Bayard’s mission in life is simple: fight against the conclave and protect humanity and supernatural creatures alike. To do that, he and the other heroes who left the conclave need the help of everyone they can convince, including heroes who still believe the conclave is doing the right thing like Percival.
Percival was captured by the fallen heroes and is sitting in a cell. It’s admittedly a nice cell, but Percival has no intention of joining the fallen heroes.
When Percival’s siren half surfaces, Percival panics. He can’t go back to a conclave that would kill him if they found out about it, but he still believes in the conclave’s mission to protect humanity.
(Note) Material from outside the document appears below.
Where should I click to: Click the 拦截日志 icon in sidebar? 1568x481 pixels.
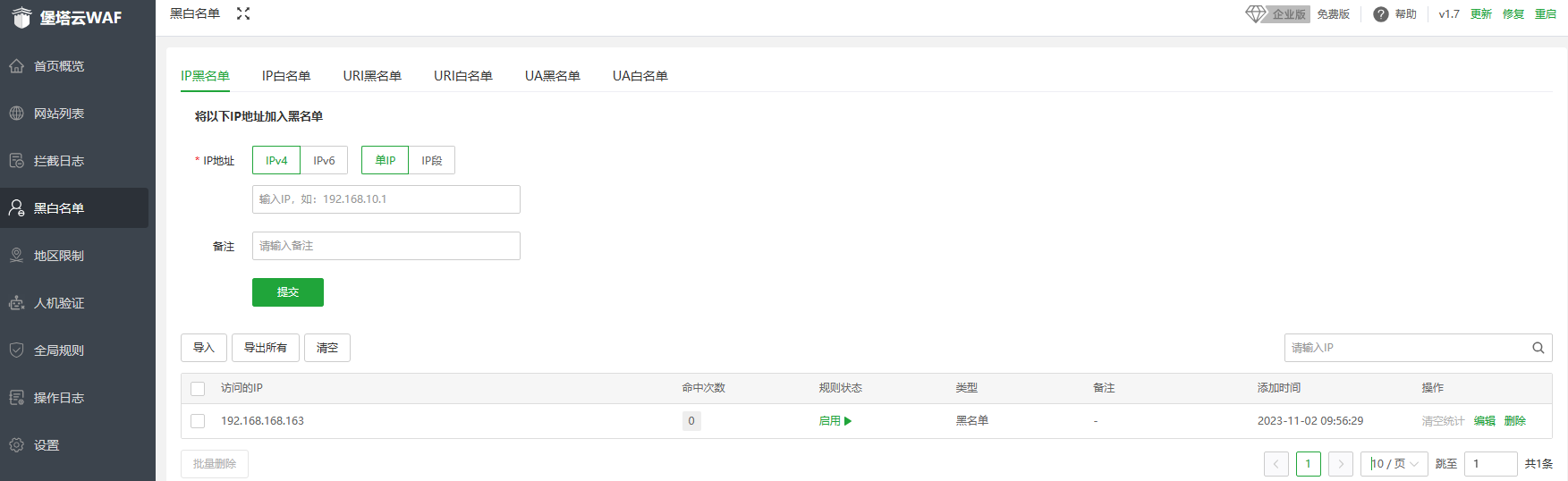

There’s no place for him with the conclave, but is there one with the fallen heroes?
Bayard wants Percival to see the truth about the conclave, and he hopes to do that by linking them together using a spell. They can’t be apart while the spell is active, but can they learn to live together? Or will Percival run back to the conclave as soon as he finds a way?
Bayard glared at the screen. He understood why this job was necessary, but was he really the one who had to do it? “There are too many of them,” he complained.
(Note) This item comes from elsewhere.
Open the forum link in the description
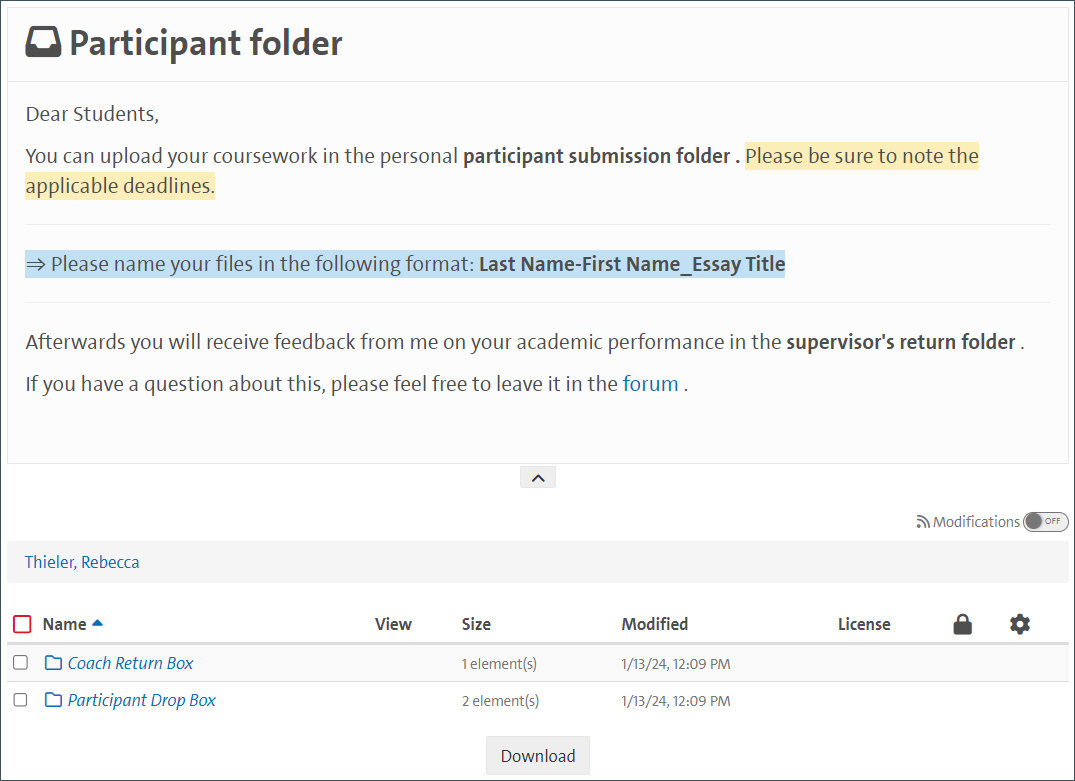This screenshot has width=1075, height=781. click(650, 384)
“Which is why the three of us are doing this,” Mordred said from further down the table. “I could have asked you to do it on your own.”
Bayard groaned and turned his attention back to his computer. “There are more than a hundred messages here.”
“I’ll take the first thirty. You take the next thirty. Eudocia will take another thirty.”
“What about the last ones?”
Mordred shrugged. “We’ll see once we get there.”
And new emails were arriving as Bayard stared at the screen. This was going to be a long day.
With a sigh, he opened the first message. It only took him a few moments to realize he didn’t need to read it to know what the hero who’d sent it wanted. It was full of insults and threats, so Bayard clicked out of it and moved it to a new folder. He labeled it idiots we need to look into and moved on to the next email.
“What’s that folder supposed to mean?” Eudocia asked. She sounded amused.
“Open it and check the email I put there. You’ll see.”
Bayard could hear her click around, so he waited. She snorted, then made a disgusted sound.
“You know, I think I knew this guy when I was still with the conclave. He is an idiot,” she said.
“It’s a good idea to keep threatening emails,” Mordred added. “At least we know who we’re never going to be able to convince of the truth.”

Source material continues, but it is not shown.